[Stored records]
┏━━

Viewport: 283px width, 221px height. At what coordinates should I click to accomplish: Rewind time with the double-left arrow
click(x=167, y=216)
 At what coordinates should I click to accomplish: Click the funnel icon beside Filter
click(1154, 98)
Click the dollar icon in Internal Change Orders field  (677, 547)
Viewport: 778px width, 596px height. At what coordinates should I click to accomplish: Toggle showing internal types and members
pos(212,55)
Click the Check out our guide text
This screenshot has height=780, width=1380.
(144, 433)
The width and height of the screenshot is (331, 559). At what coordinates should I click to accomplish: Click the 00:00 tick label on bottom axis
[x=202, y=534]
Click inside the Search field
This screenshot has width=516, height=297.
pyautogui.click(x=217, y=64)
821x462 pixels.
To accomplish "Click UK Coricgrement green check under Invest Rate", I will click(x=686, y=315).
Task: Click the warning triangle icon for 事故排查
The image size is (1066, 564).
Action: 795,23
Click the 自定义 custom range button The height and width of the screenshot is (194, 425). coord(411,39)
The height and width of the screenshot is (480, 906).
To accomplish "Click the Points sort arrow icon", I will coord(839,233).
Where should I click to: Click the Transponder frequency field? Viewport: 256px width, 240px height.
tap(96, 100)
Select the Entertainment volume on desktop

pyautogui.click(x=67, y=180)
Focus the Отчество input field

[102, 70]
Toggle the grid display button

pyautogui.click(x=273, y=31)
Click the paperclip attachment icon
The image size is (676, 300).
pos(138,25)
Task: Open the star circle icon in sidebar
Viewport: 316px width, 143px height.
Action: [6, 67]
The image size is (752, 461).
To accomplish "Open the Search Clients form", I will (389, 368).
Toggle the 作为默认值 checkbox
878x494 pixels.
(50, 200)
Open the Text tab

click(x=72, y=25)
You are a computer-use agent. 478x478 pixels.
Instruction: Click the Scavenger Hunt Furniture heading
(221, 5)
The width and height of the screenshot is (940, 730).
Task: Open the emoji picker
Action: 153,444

┗━━

### Task goal
All lines of the data above must be repeated exactly.

### Finished exercise
Viewport: 283px width, 221px height. At what coordinates should I click to accomplish: Rewind time with the double-left arrow
click(x=167, y=216)
 At what coordinates should I click to accomplish: Click the funnel icon beside Filter
click(1154, 98)
Click the dollar icon in Internal Change Orders field  (677, 547)
Viewport: 778px width, 596px height. At what coordinates should I click to accomplish: Toggle showing internal types and members
pos(212,55)
Click the Check out our guide text
This screenshot has height=780, width=1380.
(144, 433)
The width and height of the screenshot is (331, 559). At what coordinates should I click to accomplish: Click the 00:00 tick label on bottom axis
[x=202, y=534]
Click inside the Search field
This screenshot has width=516, height=297.
pyautogui.click(x=217, y=64)
821x462 pixels.
To accomplish "Click UK Coricgrement green check under Invest Rate", I will click(x=686, y=315).
Task: Click the warning triangle icon for 事故排查
The image size is (1066, 564).
Action: 795,23
Click the 自定义 custom range button The height and width of the screenshot is (194, 425). coord(411,39)
The height and width of the screenshot is (480, 906).
To accomplish "Click the Points sort arrow icon", I will coord(839,233).
Where should I click to: Click the Transponder frequency field? Viewport: 256px width, 240px height.
tap(96, 100)
Select the Entertainment volume on desktop

pyautogui.click(x=67, y=180)
Focus the Отчество input field

[102, 70]
Toggle the grid display button

pyautogui.click(x=273, y=31)
Click the paperclip attachment icon
The image size is (676, 300).
pos(138,25)
Task: Open the star circle icon in sidebar
Viewport: 316px width, 143px height.
Action: [6, 67]
The image size is (752, 461).
To accomplish "Open the Search Clients form", I will (389, 368).
Toggle the 作为默认值 checkbox
878x494 pixels.
(50, 200)
Open the Text tab

click(x=72, y=25)
You are a computer-use agent. 478x478 pixels.
Instruction: Click the Scavenger Hunt Furniture heading
(221, 5)
The width and height of the screenshot is (940, 730).
Task: Open the emoji picker
Action: 153,444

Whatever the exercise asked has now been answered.